A vitória de Barack Obama representou um suspiro de alívio, quando não de esperança. Afinal, o fundamentalismo que a direita norte-americana exibiu ao mundo, com apoio declarado do raivoso governo israelense, aprofundaria as contradições internas e seguramente não traria boas políticas para o multilateralismo do mundo, muito menos paz para o Oriente Médio. Pode-se dizer que foi uma vitória da razão, como se fosse sempre um milagre alcançá-la, apesar do passionalismo que envolve a luta politica.

Mas a surpresa – e boa surpresa – veio de Israel, já que o radicalismo de seu premier, crente de vitória esmagadora, com seu direitismo baboso, inspirador da convocação das próprias eleições, ao menos foi abalado pelo resultado que conferiu força de pressão e barganha aos que estão a sua esquerda, e também ao partido criado por um apresentador de televisão, que se situa ideologicamente no centro e que foi surpreendentemente muito bem votado.

Reabre-se a possibilidade de um retorno ao processo de acordo de paz no Oriente Médio. Caminho ainda tortuoso, caminho ainda longo, muito longo.

Entretanto, segundo a jornalista francesa, Viviane Forrester, árabes, palestinos e judeus, como pressuposto de sua procurada convergência pela paz, deveriam compreender antes que todos eles são vitimas do chamado O crime ocidental. Essa grave imputação inicia-se praticamente com a Conferência convocada pelos Estados Unidos na cidade francesa de Évian, e realizada entre os dias 6 a 15 de junho de 1933. A pauta, que reuniu 33 países, era o aumento das respectivas taxas de imigração, para acolherem “os judeus vítimas da ideologia nazista”. Só que, excetuando Holanda e Dinamarca, nenhum país concordou com esse aumento, sendo que depois desse conclave, Argentina, Uruguai, México e Chile agiram ao contrário, reduzindo suas cotas.

As razões dessa negativa tinham inspiração dissimulada no antissemitismo, tanto que este não foi a razão de as nações aliadas entrarem na guerra. Elas, que negaram o aumento da sua cota de imigração, lutaram para conter o expansionismo da Alemanha, não para combater aquele antissemitismo selvagem. Haja vista o memorando do governo francês, dando antecipadamente garantias ao ministro das Relações Exteriores do Reich, de que naquele encontro internacional de Evian “nenhum dos Estados contesta ao governo alemão o direito de tomar, com relação alguns de seus compatriotas, medidas que digam respeito unicamente ao exercício de sua soberania”.

Tal hipocrisia coletiva serviu de zombaria por parte dos nazistas, que chegaram a dizer: “As nações que se dizem a favor dos judeus, não os aceitam em seu território. Falam tanto deles e os rejeitam?”.

Enunciado 1:
Diga se cada afirmação abaixo está de acordo com o texto citado, respondendo sim ou não e transcrevendo as palavras do texto que decidem a questão: (a) Holanda e Dinamarca concordaram com o aumento das taxas de imigração; (b) as nações aliadas entraram na guerra para combater o antissemitismo; (c) o partido criado por um apresentador de televisão recebeu poucos votos.
Enunciado 2:
Reproduza, sem mudar nada, o trecho do texto citado que vai de “Mas a surpresa” até “muito bem votado.”, incluindo essas palavras.

Linhas fornecidas:
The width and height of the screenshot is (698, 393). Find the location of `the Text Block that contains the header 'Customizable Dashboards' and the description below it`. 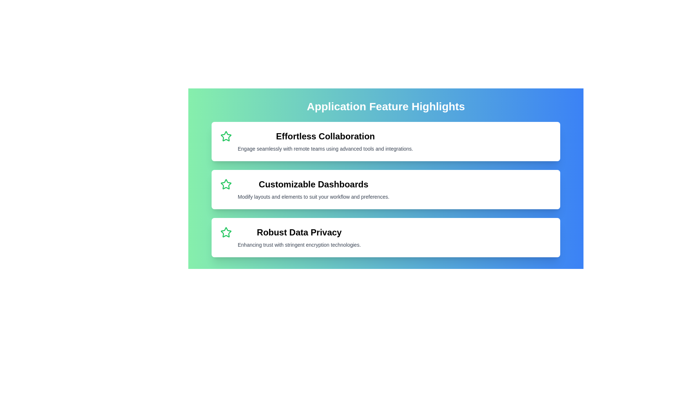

* * *

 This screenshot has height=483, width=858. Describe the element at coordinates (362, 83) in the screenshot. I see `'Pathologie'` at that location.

Resposta resolvida 1:
(a) Sim. “excetuando Holanda e Dinamarca, nenhum país concordou com esse aumento”
(b) Não. “lutaram para conter o expansionismo da Alemanha, não para combater aquele antissemitismo selvagem”
(c) Não. “foi surpreendentemente muito bem votado”

Resposta resolvida 2:
Mas a surpresa – e boa surpresa – veio de Israel, já que o radicalismo de seu premier, crente de vitória esmagadora, com seu direitismo baboso, inspirador da convocação das próprias eleições, ao menos foi abalado pelo resultado que conferiu força de pressão e barganha aos que estão a sua esquerda, e também ao partido criado por um apresentador de televisão, que se situa ideologicamente no centro e que foi surpreendentemente muito bem votado.